Он был очень смугл; волосы у него были черные, очень густые и всегда коротко, под гребенку, остриженные. Лицо его было совершенно особенное, оригинальное. Оно было длинно, узко, смугло, как я сказал, нос длинен, но неправилен и не совсем прям. Глаза у него были очень темные, немного томные, как будто задумчивые и даже печальные; но в них светилась чрезвычайная доброта. Усы он брил, но носил небольшие короткие бакенбарды вокруг всего лица. Я видал его почти всегда в синем вицмундире министерства народного просвещения, и всегда почти застегнутом доверху.

Росту Иноземцов был довольно высокого и до позднего возраста прям, строен и ловок в движениях.

Это лицо темное, неправильное, задумчивое; эти короткие черные волосы, которые немного сами приподнимались стоймя надо лбом, – было во всем этом что-то и крайне милое, и, пожалуй, приятно-некрасивое и мыслящее, и полное тихого достоинства…

«Приятно-некрасивое и полное тихого достоинства» – вот что, вероятно, заставило молодую и остроумную почитательницу Иноземцова выразиться так странно: «обезьяна, увенчанная диадемой»… Диадема его славы, быть может, его таланта… Не знаю, как объяснить, но мне очень нравится этот женский отзыв. С другой стороны, признаюсь, я, пожалуй, согласен с теми людьми, которые говорили, что Иноземцов как врач – теоретик и увлекается идеями, или системами, а Овер идет всегда прямее к практической цели лечения. Я думаю, что дама, которая сказала «любить Иноземцова, лечиться у Овера», была тоже отчасти права.

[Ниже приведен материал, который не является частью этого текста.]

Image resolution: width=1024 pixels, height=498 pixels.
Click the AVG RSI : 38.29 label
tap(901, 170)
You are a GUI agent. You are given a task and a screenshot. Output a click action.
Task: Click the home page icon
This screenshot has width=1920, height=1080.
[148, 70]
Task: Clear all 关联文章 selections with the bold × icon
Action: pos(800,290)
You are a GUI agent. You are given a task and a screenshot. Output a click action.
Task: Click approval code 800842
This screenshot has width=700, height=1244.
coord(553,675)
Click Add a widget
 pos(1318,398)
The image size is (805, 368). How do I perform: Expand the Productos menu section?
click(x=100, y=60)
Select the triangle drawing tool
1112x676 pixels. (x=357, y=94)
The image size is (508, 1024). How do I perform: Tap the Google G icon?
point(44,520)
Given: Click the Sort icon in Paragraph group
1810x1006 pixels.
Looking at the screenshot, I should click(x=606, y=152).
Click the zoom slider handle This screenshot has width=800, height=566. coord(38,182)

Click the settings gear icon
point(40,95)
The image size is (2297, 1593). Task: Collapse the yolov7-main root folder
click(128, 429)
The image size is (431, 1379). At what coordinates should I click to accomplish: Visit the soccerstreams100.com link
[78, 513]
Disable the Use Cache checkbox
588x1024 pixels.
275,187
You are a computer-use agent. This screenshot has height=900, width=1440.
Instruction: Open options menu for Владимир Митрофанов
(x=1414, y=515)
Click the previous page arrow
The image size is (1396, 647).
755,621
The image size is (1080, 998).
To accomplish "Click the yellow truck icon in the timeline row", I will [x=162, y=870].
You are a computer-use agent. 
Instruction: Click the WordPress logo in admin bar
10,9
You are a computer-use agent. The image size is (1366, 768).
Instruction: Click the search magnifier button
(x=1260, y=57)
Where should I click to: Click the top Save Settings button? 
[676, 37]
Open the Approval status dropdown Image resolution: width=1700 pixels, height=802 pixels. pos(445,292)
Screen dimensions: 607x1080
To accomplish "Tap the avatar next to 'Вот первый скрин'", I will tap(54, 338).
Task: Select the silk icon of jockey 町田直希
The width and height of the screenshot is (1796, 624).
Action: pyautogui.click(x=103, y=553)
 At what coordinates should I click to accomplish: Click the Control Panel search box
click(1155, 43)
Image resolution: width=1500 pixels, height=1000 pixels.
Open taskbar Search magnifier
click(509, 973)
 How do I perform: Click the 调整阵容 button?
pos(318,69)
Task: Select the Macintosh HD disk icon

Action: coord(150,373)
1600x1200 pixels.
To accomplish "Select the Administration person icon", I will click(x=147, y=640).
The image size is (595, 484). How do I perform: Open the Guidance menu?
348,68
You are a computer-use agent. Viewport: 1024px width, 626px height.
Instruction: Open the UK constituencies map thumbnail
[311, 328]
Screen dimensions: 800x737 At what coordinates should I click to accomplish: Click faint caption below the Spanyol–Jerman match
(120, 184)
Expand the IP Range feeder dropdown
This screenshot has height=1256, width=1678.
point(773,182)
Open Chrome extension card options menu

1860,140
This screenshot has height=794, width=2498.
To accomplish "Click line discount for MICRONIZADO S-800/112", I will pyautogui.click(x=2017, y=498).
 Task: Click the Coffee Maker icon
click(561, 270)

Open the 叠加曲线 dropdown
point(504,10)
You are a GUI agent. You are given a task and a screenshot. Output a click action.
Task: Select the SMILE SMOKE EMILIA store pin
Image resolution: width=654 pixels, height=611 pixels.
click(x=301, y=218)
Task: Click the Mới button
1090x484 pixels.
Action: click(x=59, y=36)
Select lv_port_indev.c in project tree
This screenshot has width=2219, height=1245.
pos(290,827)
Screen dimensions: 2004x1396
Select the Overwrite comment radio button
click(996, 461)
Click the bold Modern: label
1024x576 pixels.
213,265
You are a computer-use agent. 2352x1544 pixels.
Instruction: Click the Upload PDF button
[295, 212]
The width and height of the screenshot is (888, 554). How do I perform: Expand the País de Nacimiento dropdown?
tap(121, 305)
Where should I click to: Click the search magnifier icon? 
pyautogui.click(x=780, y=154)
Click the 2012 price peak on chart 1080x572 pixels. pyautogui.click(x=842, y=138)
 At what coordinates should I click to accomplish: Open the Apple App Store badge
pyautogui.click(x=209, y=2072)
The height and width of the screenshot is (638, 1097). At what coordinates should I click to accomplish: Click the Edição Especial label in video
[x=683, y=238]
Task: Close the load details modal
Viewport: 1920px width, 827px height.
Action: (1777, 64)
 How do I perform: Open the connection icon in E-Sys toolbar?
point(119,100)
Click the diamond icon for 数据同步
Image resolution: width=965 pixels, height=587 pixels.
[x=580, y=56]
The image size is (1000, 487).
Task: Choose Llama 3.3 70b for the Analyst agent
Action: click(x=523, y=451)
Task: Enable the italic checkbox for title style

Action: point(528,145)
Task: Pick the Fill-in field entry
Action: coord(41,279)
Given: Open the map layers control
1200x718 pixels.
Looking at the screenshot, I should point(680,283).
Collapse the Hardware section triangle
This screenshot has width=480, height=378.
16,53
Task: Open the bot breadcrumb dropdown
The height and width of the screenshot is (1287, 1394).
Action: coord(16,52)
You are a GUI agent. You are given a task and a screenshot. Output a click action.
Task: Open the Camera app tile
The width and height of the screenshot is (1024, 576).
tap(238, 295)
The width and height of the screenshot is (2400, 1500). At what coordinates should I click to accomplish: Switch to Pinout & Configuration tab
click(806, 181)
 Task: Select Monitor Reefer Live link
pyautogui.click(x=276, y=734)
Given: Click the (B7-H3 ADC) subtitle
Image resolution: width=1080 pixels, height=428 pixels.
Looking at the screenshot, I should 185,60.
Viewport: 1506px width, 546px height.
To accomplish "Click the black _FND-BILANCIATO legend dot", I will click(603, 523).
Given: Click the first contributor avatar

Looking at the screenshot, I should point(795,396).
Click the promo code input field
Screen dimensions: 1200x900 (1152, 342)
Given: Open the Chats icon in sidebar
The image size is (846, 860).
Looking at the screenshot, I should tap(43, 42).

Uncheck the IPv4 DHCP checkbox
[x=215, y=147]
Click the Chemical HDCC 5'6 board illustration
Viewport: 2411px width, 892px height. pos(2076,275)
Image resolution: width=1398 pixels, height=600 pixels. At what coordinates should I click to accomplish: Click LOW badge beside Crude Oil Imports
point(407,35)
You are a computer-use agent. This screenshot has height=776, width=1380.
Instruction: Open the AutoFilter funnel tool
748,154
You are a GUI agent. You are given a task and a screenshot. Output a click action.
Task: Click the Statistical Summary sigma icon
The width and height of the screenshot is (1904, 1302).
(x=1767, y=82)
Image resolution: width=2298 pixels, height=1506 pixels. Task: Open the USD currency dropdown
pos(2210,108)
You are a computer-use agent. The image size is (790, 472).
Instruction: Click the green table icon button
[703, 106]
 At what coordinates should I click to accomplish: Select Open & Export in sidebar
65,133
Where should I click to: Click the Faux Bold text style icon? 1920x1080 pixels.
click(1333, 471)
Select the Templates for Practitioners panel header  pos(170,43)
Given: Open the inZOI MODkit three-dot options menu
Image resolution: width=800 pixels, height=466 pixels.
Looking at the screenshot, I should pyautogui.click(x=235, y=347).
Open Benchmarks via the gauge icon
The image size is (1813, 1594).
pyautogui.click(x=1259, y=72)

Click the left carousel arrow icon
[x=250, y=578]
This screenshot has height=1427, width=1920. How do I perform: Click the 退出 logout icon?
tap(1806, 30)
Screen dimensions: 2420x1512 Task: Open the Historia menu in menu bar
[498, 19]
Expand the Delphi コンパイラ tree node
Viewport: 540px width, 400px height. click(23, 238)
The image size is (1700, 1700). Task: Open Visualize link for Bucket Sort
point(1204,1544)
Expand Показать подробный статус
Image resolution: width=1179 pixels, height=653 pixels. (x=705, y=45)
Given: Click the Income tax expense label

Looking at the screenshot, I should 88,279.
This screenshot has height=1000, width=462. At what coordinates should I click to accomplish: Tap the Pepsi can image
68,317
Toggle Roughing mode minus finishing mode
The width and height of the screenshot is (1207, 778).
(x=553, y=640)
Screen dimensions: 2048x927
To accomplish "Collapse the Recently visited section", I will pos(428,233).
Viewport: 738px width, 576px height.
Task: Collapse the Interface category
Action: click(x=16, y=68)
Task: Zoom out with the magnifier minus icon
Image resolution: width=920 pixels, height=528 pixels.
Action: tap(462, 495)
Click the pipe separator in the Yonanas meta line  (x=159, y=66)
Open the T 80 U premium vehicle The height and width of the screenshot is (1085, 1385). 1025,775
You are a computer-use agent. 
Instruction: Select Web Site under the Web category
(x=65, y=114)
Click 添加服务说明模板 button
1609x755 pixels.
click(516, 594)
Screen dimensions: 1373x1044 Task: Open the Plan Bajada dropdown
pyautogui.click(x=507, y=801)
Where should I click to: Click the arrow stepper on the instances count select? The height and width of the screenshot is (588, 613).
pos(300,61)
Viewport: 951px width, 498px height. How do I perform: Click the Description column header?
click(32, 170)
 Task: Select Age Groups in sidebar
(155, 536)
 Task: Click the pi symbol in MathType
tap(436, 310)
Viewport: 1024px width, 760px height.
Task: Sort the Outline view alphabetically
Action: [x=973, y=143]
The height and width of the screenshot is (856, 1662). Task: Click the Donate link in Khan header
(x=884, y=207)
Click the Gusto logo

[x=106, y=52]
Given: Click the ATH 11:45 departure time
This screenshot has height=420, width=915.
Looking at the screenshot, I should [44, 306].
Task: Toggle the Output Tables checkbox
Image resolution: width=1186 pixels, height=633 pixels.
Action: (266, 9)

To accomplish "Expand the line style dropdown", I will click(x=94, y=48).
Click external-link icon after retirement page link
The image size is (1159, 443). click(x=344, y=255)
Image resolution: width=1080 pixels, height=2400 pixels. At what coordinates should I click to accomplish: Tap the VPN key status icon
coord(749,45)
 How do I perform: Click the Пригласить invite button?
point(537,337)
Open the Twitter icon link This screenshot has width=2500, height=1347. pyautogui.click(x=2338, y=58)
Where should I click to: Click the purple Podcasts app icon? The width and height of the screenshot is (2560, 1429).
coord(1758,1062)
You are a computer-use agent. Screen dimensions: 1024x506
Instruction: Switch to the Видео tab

По-моему, Овер был очень неприятен, чтобы не сказать более. Красота его была даже, я нахожу, несколько противная – французская, холодная, сухая, непривлекательная красота. Александр Иванович Овер недавно был описан г. Маркевичем, в его прекрасном романе «Четверть века назад», где он приезжает в подмосковное имение князей Шастуновых, чтобы определить болезнь идеальной княжны Офелии и спасти ее, если возможно. По моему мнению, Овер производит в романе не совсем то впечатление, которое он производил в действительности. Мне бы хотелось изобразить его пояснее.

Вот какой был вид у Овера. Росту он был хорошего, плечист и складен; точно так же, как и Иноземцов, он был брюнет. Черты его были очень правильны, нос с умеренной и красивой горбинкой, лоб очень открытый, высокий и выразительный. Но над этим прекрасным, возвышенным челом был довольно противный, резко заметный парик (парик, особенно на человеке пожилом, – всегда несколько противная претензия). Говорят, будто бы из скупости он имел даже два парика – один будничный, а другой для праздников, разного цвета: я его видал только по будням, и потому не знаю, правда ли это. Цвет лица у Овера был так же, как и у Иноземцова, смугловатый, но у Федора Ивановича было нечто «теплое», приятное в этом цвете, а правильное лицо Овера как-то все лоснилось и блестело, как желтая медь. Живые выпуклые глаза его не имели в себе ни малейшей симпатичности; они сверкали сухой энергией – и больше ничего.

Он приезжал в нашу приготовительную клинику всегда в одном и том же, неформенном коричневом фраке и высоком галстуке. Проходил быстро в свой кабинет и читал нам лекции очень редко.